B.F. Skinner was a behavioral psychologist who conducted lab experiments on rats. Best known for Skinner’s Box experiments he set up a series of behavioral tests where he would leave the rats little choice but to do the action he wished them to, in this case press a pedal. When the rat pressed a pedal it received a treat. B.F. Skinner observed that the rat learned from this reward system. As long as there was a treat when the rat pressed the pedal he would keep pressing it. When the treats ran out the rats quickly learned that pressing the pedal was pointless. Are humans and rats not the same? Stanley Milgram’s study on obedience used two test subjects. One man was on one side of a box and another man was on the other. One man was told that he was to administer a series of electric shocks to the other man, and that he may hear screaming but to ignore it, if he did not administer the electric shock he would receive it himself. Over time the shock became more intense and the victim of shocks kept screaming in pain, begging for the other man to stop the experiment. Then the man administering the shock is told that the next dose of electricity will surely kill the other man and is told to administer it. Without hesitation he does it and the screams die down. What the man who is administering the shock does not know is that the electricity is not really shocking the man on the other side. This man was given a series of conditions in which he was willing to kill another human being. Animals just like lab rats. Unable to predict behaviors or actions true understanding of the human mind can not be achieved.

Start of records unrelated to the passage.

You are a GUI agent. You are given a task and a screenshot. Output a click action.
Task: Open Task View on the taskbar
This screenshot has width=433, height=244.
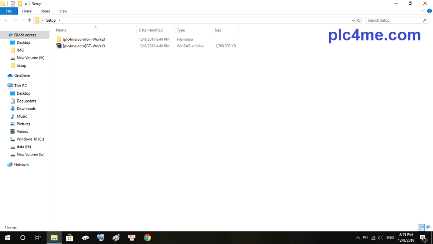pyautogui.click(x=38, y=237)
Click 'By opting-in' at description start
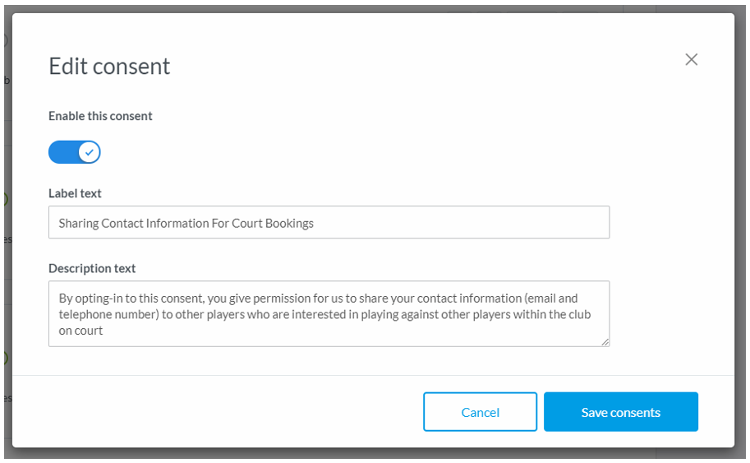The image size is (750, 463). tap(90, 299)
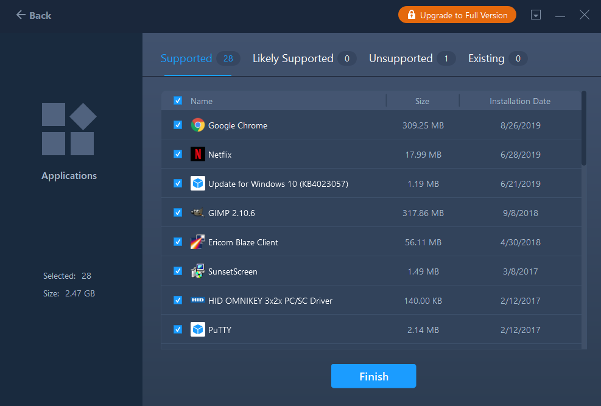The image size is (601, 406).
Task: Click the HID OMNIKEY driver icon
Action: pyautogui.click(x=197, y=300)

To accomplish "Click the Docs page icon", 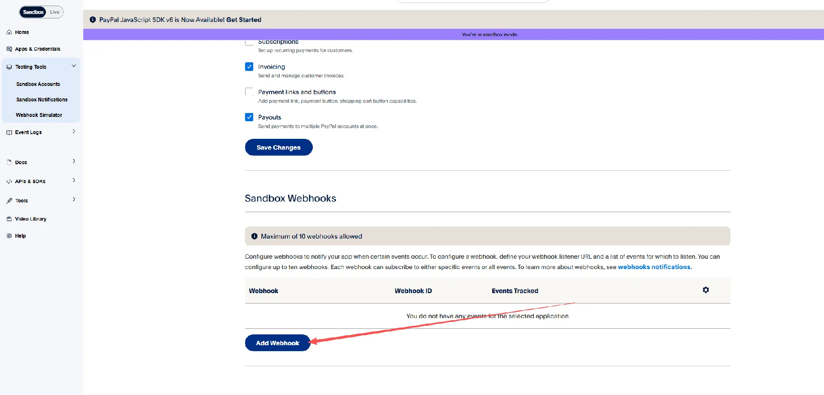I will tap(9, 162).
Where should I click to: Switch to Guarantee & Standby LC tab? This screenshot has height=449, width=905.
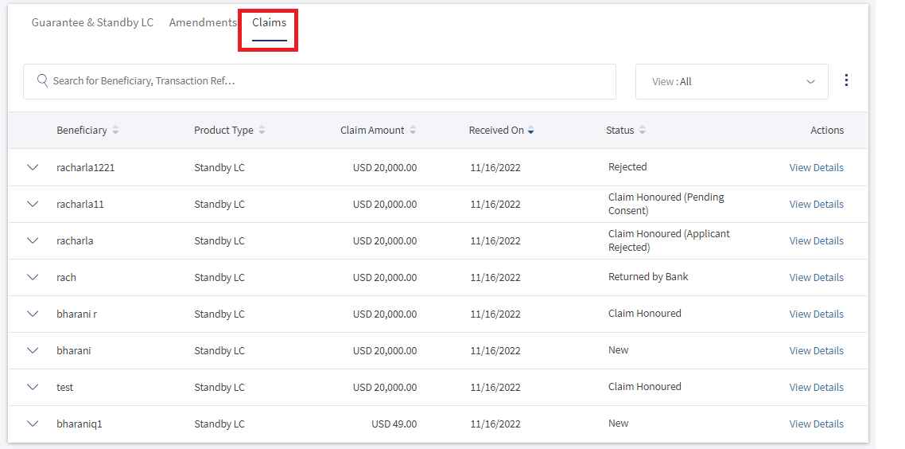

I have shown that folk psychology is a seriously mistaken theory. Conditioning has played a huge part on human behavior. Over time man has been told to commit terrible acts and they do blindly. There is no way to tell how or why someone will act or whether or not they are under an ultimate experiment, because certainty of this can not be reached folk psychology does not offer a true understanding of the human mind.
Works Cited:
Jackson, Shirley. The Lottery and Other Stories. (New York: Farrar, Straus and Giroux, 1982.)
Miller, Arthur. The Crucible. Penguin: New York. 1996.
Morgan, Ted. Reds: McCarthyism in Twentieth-Century America (New York: Random House Publishing Group, 2003.)
Churchland, Paul. Folk Psychology and the Explanation of Human Behavior. Philosophy of Mind and Action: 1989.